Wednesday, July 10, 2013
One of the hot topics related to Pennsylvania workers’ compensation benefits is the official description of injury in a work-related accident. My clients often ask me why the workers’ compensation insurance carrier is not paying for treatment related to a specific body part. Insurance carriers will enumerate specific parts of the body as the “accepted workers’ compensation injury,” and other injured parts of the body are left out. A concrete example may be useful to demonstrate some of the problems associated with an incorrect injury description.
An employee, who in the workers’ compensation world is called a “claimant,” is injured on the job while driving a company vehicle. After the accident the claimant ends up in the hospital. The claimant’s primary complaint is his knee which will require immediate surgery. The claimant undergoes surgery to repair a torn meniscus in his knee and begins physical therapy related to that injury. A few days later he receives documentation from the insurance company which describes his injury as a “torn meniscus in right knee.” However, upon arrival at the hospital, the claimant had also complained to the doctor that his lower back was also quite painful. The ER doctor told him that they need to take care of his knee and then they would deal with the back. However, when the workers’ compensation insurance company receives the medical reports from the hospital the only injury which is mentioned is the badly torn meniscus. There may or may not be any mention of low back pain complaints in the doctor’s notes. The claimant undergoes physical therapy for a number of weeks and during this time continually complains that his low back is painful. However, since the primary injury from the accident was the knee injury, little or no treatment is rendered regarding the claimant’s lower back. As the claimant’s knee begins to heal the lower back injury becomes the primary problem. However, there is now a new problem for the claimant. The insurance company has never officially accepted the low back as a workers compensation injury. Thus, the insurance carrier refuses to pay for any treatment related to the lower back.
A few months after the injury has occurred, the claimant’s knee has healed to the point where he may return to work, but his back has not improved at all. The employer is now looking to offer the claimant his pre-injury job and doesn’t understand why the claimant is refusing to return to work. The insurance carrier is also under the same impression that the knee was the only problem. Meanwhile, the lower back injury has become so bad that of the claimant feels that he could not return to work because of that injury alone. The problem is, at this point, there is no lower back injury that has been accepted by the workers’ compensation insurance carrier. Thus, the claimant is stuck with an insurance carrier who does not want to pay for any treatment, and an employer who is wondering why he is not returning to work since he has now recovered from his knee injury.
The above situation, or something similar, happens quite often. The claimant has no choice but to engage an attorney to file a petition to amend the injury description to include the lower back or other missing body part. Such a petition is filed with the Bureau of Workers’ Compensation and will likely require long and expensive litigation, which can often take up to a year. This litigation has its drawbacks for both the employer and the claimant.

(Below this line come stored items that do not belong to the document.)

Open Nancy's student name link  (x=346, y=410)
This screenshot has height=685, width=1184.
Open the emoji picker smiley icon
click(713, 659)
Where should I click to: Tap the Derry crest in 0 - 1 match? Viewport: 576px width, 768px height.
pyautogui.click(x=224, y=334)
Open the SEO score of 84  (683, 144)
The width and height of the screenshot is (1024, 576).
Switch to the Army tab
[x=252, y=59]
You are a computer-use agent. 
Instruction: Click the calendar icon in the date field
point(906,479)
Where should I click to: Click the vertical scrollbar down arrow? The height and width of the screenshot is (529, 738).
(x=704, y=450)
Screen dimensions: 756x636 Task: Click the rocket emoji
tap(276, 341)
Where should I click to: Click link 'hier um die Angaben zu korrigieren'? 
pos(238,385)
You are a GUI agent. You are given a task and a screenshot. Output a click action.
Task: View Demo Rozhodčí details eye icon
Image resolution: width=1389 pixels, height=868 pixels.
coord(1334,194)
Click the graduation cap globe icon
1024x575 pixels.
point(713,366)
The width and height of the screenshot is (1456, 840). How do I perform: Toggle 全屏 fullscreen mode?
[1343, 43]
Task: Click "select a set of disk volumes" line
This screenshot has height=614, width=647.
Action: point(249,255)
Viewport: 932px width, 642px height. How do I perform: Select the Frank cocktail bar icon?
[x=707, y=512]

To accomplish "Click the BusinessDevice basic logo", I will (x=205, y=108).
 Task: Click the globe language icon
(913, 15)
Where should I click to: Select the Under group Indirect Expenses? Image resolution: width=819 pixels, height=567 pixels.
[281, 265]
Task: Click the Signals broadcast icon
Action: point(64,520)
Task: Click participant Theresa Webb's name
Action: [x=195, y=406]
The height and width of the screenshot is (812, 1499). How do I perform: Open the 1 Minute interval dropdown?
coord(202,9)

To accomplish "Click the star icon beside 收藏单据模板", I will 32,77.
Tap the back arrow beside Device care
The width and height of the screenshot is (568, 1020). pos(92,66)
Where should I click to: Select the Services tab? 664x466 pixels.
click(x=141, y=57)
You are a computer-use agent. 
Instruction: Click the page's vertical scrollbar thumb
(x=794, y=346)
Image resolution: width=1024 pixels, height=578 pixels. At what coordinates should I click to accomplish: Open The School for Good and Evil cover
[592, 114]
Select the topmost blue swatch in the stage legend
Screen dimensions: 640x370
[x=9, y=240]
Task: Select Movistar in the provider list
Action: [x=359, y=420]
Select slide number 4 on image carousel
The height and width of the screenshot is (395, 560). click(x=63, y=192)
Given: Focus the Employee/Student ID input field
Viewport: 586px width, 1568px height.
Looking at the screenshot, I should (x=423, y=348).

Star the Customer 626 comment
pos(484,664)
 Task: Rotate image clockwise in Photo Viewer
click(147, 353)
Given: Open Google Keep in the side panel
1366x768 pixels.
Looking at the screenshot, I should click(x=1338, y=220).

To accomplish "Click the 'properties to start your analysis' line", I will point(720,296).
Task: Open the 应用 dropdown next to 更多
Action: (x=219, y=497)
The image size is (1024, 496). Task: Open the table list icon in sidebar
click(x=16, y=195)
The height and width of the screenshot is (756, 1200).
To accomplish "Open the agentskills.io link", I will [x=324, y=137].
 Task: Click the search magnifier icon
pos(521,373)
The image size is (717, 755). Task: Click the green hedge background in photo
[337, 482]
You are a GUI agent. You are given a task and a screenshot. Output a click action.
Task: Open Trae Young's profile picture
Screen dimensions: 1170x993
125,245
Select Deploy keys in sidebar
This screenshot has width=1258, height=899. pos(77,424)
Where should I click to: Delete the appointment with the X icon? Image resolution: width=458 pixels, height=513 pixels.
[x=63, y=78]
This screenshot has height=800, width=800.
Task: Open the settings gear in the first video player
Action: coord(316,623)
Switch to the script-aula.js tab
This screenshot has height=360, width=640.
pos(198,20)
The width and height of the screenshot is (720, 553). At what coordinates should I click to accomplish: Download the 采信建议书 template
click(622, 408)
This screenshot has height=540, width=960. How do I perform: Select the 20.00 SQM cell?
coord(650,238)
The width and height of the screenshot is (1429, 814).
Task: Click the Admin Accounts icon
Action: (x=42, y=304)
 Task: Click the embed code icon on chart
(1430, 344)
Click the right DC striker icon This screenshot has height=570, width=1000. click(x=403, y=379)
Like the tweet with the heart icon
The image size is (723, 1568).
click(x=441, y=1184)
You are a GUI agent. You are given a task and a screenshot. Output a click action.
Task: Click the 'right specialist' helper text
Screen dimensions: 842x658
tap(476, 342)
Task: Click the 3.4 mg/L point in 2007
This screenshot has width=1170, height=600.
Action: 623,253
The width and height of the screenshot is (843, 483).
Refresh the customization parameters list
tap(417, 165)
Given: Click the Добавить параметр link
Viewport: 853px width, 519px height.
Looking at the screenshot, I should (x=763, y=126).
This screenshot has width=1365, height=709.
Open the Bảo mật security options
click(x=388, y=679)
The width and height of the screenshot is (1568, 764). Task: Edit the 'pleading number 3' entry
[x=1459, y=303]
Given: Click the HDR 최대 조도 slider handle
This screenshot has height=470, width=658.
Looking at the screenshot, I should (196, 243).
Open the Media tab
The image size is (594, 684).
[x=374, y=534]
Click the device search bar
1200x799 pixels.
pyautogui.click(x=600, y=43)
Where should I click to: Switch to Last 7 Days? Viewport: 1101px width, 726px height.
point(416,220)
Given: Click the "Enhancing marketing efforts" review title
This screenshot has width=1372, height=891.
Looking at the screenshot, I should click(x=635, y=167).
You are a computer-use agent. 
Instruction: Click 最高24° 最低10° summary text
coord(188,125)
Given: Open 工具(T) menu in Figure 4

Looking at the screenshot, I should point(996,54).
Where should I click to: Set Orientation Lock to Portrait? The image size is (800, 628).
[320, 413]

Employers would be advised to make sure that that if their injured workers are reporting multiple injuries, all of those injuries should be investigated to the fullest extent. If they are not, the above situation will probably occur. While it is usually in the interest of the insurance company to make sure that it accepts as few injuries as possible (and, thus, pay for less treatment), the employer is left with a very large legal bill when the claimant is forced to litigate the issue of what injuries should have been included with his original accident.
Further, since the insurance company in the above example did not accept all of the proper work injuries the claim tends to go on considerably longer than it may have if the proper injuries had been accepted and treated. For example, in the above situation, had the insurance company accepted a lower back injury, and the claimant had received injections and physical therapy related to his low back, the claimant may have returned to work inside of a few months after the work injury. Instead, the claimant’s treatment was delayed by the carrier’s failure to accept the proper injury, and the carrier, on behalf of the employer, must typically pay the claimant wage loss benefits during the time that the injury description is litigated. This causes the claim to be much more expensive for the carrier than it may have had it accepted up the proper injury from the beginning.
For the claimant whose injury is now not properly accepted, he may be unable to receive the proper treatment to his low back. Thus, his injury may even get worse, and cause him to be out of work even longer. The insurance carrier is only responsible for paying for injuries that are accepted, and thus, when the injury description is wrong, the claimant may be on his own to get the proper treatment. In some cases, penalties and unreasonable contest attorney’s fees may be awarded against insurance companies which improperly investigate claims or fail to accept injury descriptions correctly.
It is clear that improper injury descriptions can cause workers’ comp claims in Pennsylvania to go on longer and become more expensive for all of the parties involved. Employers, insurance carriers and injured workers should make sure that any and all injuries are investigated and documented from the very beginning, if at all possible. Claimants, especially, should contact experienced counsel early on to ensure that their rights are properly protected.